Heaven Surrounds You


Highlights: Labyrinth // Safe // Opera
Genre: Post-Punk // Indie
Sounds Like: Current Joys // Real Life Buildings // Vundabar // Beach Fossils

VÖ: 01.11.2019

Wie praktisch, dass Nick Rattigan, der mit seinem Solo-Projekt Current Joys schon letztes Jahr musikalisch präsent war, mit seiner Band Surf Curse dieses Jahr direkt weitermacht. Während Current Joys sich in reduzierteren, zum Teil ruhigeren Reflexionen Rattigans bewegt, stellte Surf Curse als Band mit Gitarrist Jacob Rubeck bisher immer eher etwas wie das wildere, rotzige und wütende Gegenstück dar. Auf dem mittlerweile dritten Album der Band sieht das allerdings etwas anders aus.

Man hört es im direkten Vergleich mit dem gnadenlos wuchtigen Vorgänger „Nothing Yet“, dass sich in den zweieinhalb Jahren einiges getan hat. Das neue Album „Heaven Surrounds You“ klingt deutlich weicher und zugänglicher, weniger punkig und roh und fordert einen längst nicht in der Form, wie es die früheren Alben der Band taten. Und wie immer ist es eine Frage der Perspektive: Man könnte sagen, dieses Album ist reifer, feinsinniger und ausbalancierter, man könnte aber genauso sagen, dass ihm die von Surf Curse bisher bekannte Konsequenz und Kraft fehlt.

Beide Sichtweisen machen Sinn, wenn man „Heaven Surrounds You“ aber unabhängig vom musikalischen Kontext der Band betrachtet, kann man nur feststellen, dass Rattigan und Rubeck wieder einmal eine Menge großartiger Songs angesammelt haben. Zwischen Zuversicht und Selbstzweifeln bewegen sich die Tracks, die sich wie bei Rattigan üblich um die Kompliziertheit des zwischenmenschlichen Miteinanders drehen.
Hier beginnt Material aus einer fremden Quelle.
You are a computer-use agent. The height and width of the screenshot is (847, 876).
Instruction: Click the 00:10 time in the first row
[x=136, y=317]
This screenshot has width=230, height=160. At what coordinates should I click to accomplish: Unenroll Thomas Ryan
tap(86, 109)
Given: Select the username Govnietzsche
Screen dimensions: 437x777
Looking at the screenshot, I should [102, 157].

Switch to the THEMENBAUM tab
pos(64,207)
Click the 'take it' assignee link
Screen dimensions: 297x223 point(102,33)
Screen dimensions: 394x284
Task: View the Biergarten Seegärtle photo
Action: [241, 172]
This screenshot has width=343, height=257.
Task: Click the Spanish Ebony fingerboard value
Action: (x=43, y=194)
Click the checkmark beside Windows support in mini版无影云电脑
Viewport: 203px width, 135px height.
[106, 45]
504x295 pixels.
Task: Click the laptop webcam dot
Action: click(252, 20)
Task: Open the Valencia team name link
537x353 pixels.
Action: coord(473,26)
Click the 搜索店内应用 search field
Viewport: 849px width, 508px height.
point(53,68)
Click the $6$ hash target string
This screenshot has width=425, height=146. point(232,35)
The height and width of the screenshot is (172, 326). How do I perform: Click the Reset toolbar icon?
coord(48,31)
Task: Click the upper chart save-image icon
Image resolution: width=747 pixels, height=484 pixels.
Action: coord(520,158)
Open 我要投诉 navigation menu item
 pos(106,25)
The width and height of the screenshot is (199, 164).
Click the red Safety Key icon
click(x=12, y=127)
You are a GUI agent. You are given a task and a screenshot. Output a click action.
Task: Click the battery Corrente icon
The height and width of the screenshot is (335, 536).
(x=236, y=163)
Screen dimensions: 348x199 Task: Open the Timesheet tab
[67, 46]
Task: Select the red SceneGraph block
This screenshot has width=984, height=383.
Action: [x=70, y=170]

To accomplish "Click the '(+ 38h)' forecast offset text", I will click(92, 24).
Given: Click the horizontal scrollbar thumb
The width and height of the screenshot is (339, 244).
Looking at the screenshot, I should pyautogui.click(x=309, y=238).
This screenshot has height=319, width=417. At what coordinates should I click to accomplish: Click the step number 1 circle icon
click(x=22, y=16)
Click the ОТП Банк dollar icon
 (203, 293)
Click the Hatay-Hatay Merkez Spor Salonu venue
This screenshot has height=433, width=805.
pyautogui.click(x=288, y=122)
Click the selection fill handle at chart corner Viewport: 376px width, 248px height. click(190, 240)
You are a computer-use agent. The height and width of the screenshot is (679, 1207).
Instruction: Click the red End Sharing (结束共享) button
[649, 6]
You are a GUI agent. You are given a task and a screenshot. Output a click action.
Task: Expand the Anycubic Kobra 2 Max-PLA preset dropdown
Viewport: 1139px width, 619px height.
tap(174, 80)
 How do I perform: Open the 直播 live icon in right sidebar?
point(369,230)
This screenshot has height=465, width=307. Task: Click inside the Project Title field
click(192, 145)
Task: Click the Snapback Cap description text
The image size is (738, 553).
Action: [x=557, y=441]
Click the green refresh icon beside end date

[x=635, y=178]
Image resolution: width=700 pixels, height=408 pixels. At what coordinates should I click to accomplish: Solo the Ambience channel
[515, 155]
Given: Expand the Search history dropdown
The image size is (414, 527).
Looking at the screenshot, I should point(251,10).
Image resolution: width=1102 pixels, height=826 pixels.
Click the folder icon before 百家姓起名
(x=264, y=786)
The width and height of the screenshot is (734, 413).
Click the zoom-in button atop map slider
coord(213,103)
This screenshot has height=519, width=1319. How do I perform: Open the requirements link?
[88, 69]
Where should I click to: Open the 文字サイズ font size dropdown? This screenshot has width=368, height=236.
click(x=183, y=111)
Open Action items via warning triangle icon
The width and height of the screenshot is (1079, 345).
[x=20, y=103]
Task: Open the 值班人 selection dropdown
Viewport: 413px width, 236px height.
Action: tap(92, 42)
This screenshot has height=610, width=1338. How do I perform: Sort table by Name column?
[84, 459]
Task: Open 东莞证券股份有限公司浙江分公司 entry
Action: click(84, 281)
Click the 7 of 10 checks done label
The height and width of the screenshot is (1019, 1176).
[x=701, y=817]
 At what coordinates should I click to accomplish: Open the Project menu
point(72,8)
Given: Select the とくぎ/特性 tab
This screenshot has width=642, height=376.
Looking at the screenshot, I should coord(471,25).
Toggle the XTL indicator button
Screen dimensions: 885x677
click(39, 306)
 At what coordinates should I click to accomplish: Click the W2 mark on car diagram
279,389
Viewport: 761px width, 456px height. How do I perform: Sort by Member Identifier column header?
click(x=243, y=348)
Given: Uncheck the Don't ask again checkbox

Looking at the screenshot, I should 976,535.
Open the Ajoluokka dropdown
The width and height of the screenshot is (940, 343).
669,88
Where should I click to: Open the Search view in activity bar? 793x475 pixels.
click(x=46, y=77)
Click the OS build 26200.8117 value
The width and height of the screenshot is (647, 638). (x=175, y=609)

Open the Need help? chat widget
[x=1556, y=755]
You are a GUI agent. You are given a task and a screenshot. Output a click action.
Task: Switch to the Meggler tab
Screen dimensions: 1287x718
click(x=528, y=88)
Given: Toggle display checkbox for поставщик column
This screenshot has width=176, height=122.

So findet man hier großartige Hymnen wie „Safe“, Stücke wie das schleppend-schwere „Opera“ aber auch wunderbar vorantreibende Songs wie „Labyrinth“. Generell ist es gar nicht so leicht, einzelne Highlights zu benennen. Es ist fast, als ob Surf Curse ein Rezept für gute Songs gefunden haben, dass sich in verschiedensten Variationen immer wieder anwenden lässt, was in einem so stringenten Album wie „Heaven Surrounds You“ resultiert. Wem Surf Curse bisher nichts sagte, sollte hiermit unbedingt den Einstieg wagen.